Secondo alcune fonti, John, seguendo l’esempio del padre che era un finanziatore dell’Ira, avrebbe portato con sé del danaro da consegnare ai suoi compagni ribelli. Favola, utopia, realtà? Fin da Ombre rosse la politica è tutt’altro che estranea al cinema di Ford. Basterebbe pensare al losco banchiere Henry Gatewood e al suo provocatorio intervento: «Paghiamo le tasse, e cosa abbiamo in cambio? Nessuna protezione dall’esercito. Invece di proteggere gli uomini d’affari, il governo ficca il naso negli affari. Ora vogliono persino controllare le banche, come se noi banchieri non sapessimo fare il nostro lavoro! Io ho uno slogan che dovrebbe essere stampato su ogni giornale del paese: l’America agli americani! Il governo non deve interferire negli affari. Deve ridurre le tasse. Il nostro debito nazionale è assurdo. Più di un miliardo di dollari all’anno. Quello di cui il paese ha bisogno è un uomo d’affari come presidente». Donald Trump?
L’esercito ha un ruolo fondamentale nel cinema del regista, soprattutto nel dopoguerra. La sua stessa partecipazione alle operazioni militari, prima sul campo e poi nell’Office of Strategic Service, ha contribuito ad arricchire l’aspetto emotivo della rappresentazione. Se nei western della cavalleria lo scontento degli ufficiali nasce dall’identificazione del regista con gli uomini che combatterono e morirono a Pearl Harbour e a Midway, in generale le ambientazioni militari suggeriscono lo scenario delle ideologie e delle strutture sociali della società americana.

Fra gli altri temi approfonditi nel corso del volume, il mondo del Sud idealizzato dal regista è uno dei più interessanti, dove si riflette l’ambiguità di fondo della storia americana, il rapporto fra gli antichi valori e le onorevoli sconfitte. Ford non è un reazionario come ancora qualcuno sostiene, ma piuttosto un conservatore disposto a esaltare la memoria dei valori di ieri anche a costo di trasformarli in leggenda.
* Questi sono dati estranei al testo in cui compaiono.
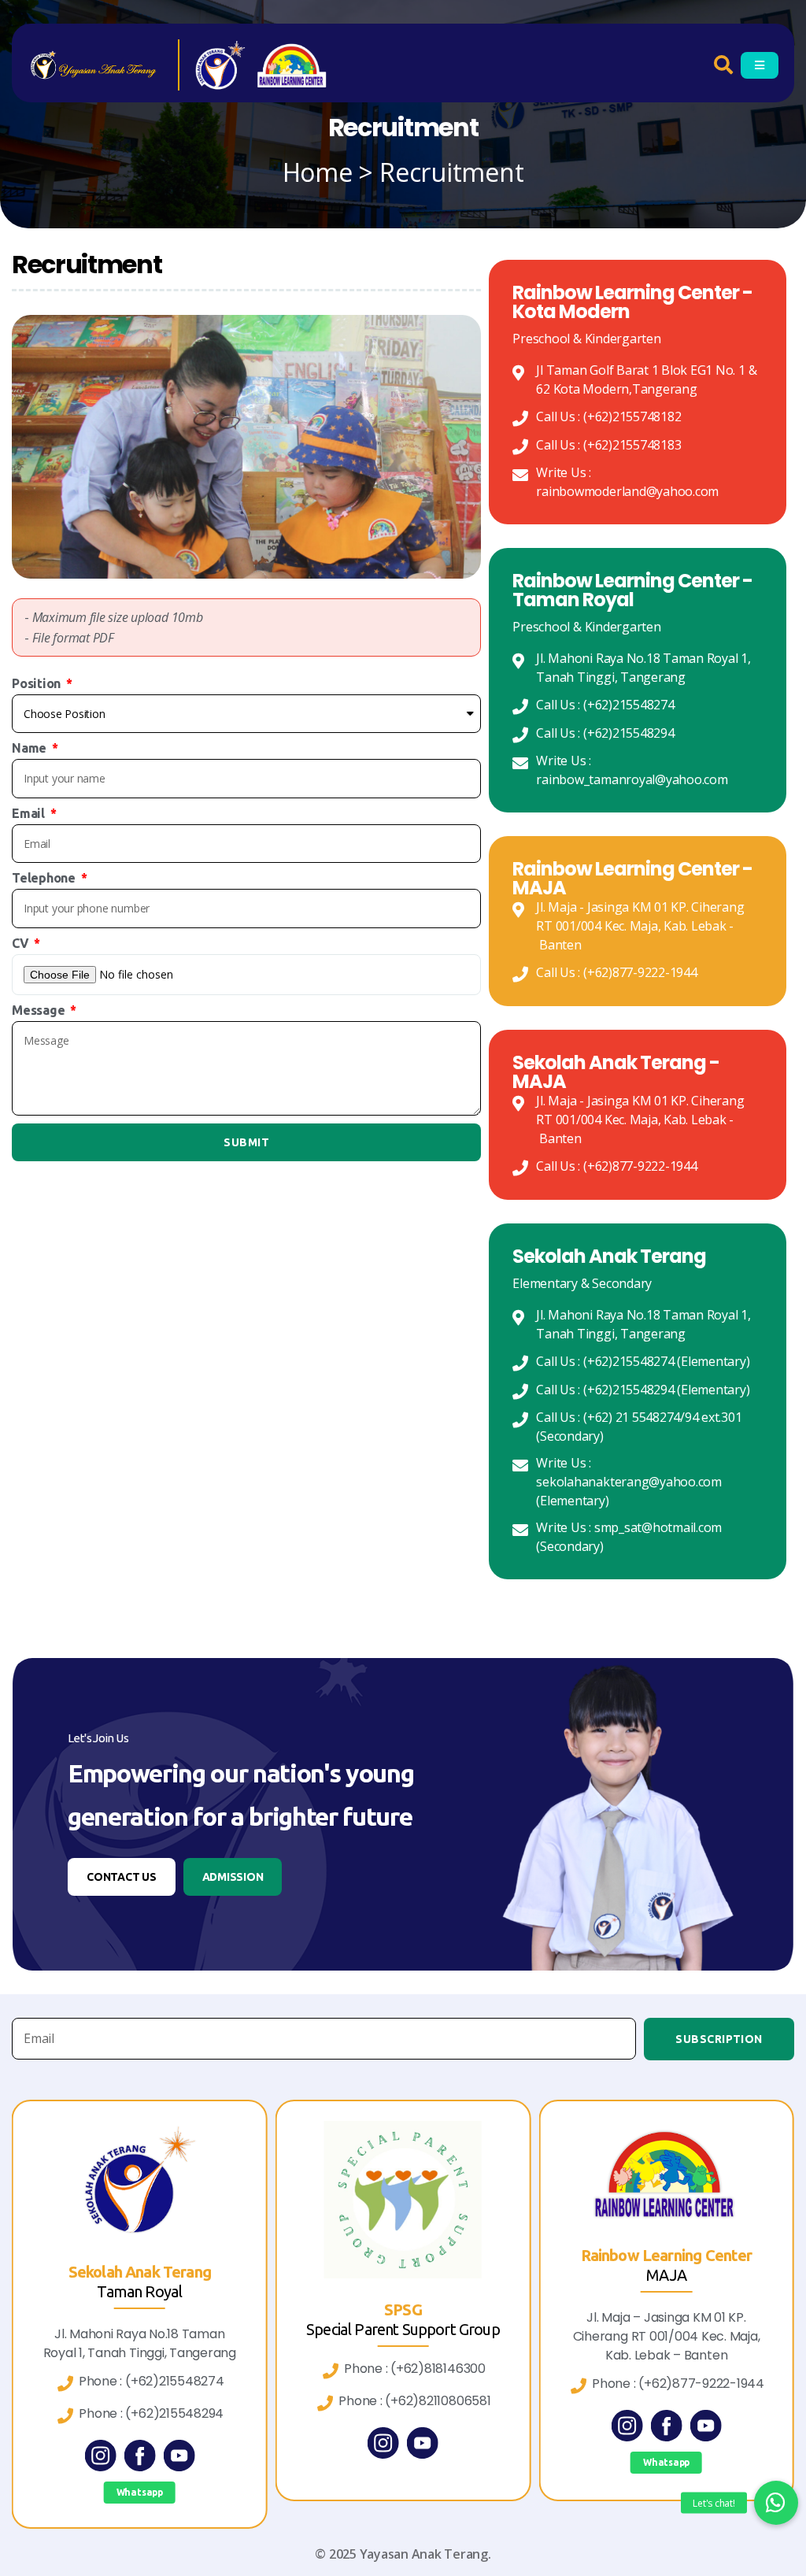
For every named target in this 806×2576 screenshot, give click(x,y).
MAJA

Ancor più complesso il rapporto con gli indiani, perché qui Ford fa i conti con tutti i problemi identitari che la conquista della frontiera e il genocidio di un popolo hanno portato con sé.

Il finale spetta alla Monument Valley, al confine tra Utah e Arizona, all’interno della riserva dalla nazione Navajo. Se compare solo in sette titoli del grande regista prima di diventare un’icona del western mondiale, è sulla sua apparizione che si fonda il mito di uno scenario destinato a siglare per sempre la poesia del mondo di John Ford.